Esa luz, añade el Papa, “no puede ya ser ignorada en el mundo: los hombres se moverán hacia aquel Niño y serán iluminados por la alegría que solo Él sabe dar”.

La importancia de la humildad

Sin embargo, destacó el Papa, aunque los pocos de Belén que reconocieron al Mesías se han convertido en muchos a lo largo de la historia, “los creyentes en Jesucristo parecen ser siempre pocos”.
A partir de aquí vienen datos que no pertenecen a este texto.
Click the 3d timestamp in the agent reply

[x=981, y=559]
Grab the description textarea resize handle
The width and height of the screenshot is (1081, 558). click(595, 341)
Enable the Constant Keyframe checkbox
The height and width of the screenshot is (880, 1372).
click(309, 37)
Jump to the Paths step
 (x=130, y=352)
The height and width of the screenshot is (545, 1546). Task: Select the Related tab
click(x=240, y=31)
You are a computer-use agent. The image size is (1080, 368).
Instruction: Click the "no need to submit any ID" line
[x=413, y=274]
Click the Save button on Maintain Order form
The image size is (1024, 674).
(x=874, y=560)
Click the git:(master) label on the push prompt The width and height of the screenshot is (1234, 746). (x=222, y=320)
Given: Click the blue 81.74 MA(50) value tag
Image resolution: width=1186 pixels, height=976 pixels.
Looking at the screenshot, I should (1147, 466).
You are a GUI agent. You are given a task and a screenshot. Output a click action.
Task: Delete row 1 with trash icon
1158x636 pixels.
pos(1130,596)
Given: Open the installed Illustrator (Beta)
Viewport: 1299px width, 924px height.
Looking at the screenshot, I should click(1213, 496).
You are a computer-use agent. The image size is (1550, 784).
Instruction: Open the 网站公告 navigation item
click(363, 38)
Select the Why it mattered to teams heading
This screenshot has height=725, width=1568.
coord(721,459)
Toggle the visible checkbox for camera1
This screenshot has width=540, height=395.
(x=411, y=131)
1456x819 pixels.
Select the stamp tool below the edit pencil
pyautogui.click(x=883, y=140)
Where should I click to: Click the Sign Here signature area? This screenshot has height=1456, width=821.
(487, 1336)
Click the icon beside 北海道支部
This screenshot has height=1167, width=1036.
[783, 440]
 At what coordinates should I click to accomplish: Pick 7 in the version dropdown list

“Muchos han visto la estrella, pero son pocos los que han entendido su mensaje”, constató.

“¿Cuál es la razón por las que unos ven y encuentren, y otros no? ¿Qué es lo que abre los ojos y el corazón? ¿Qué les falta a aquellos que permanecen indiferentes, a aquellos que indican el camino pero no se mueven?”, se pregunta el Papa.

El obstáculo que lo impide, explicó el Papa, es “la demasiada seguridad en sí mismos, la pretensión de conocer perfectamente la realidad, la presunción de haber ya formulado un juicio definitivo sobre las cosas volviendo cerrados e insensibles sus corazones a la novedad de Dios”.

“Lo que falta es la humildad auténtica, que sabe someterse a lo que es más grande, pero también el auténtico valor, que lleva a creer a lo que es verdaderamente grande, aunque se manifieste en un Niño inerme”.

Falta, añadió, “la capacidad evangélica de ser niños en el corazón, de asombrarse, y de salir de sí para encaminarse en el camino que indica la estrella, el camino de Dios”.

“El Señor sin embargo tiene el poder de hacernos capaces de ver y de salvarnos”, concluyó el Papa, pidiendo para los fieles “un corazón sabio e inocente, que nos consienta ver la estrella de su misericordia, nos encamine en su camino, para encontrarle y ser inundados por la gran luz y por la verdadera alegría que él ha traído a este mundo”.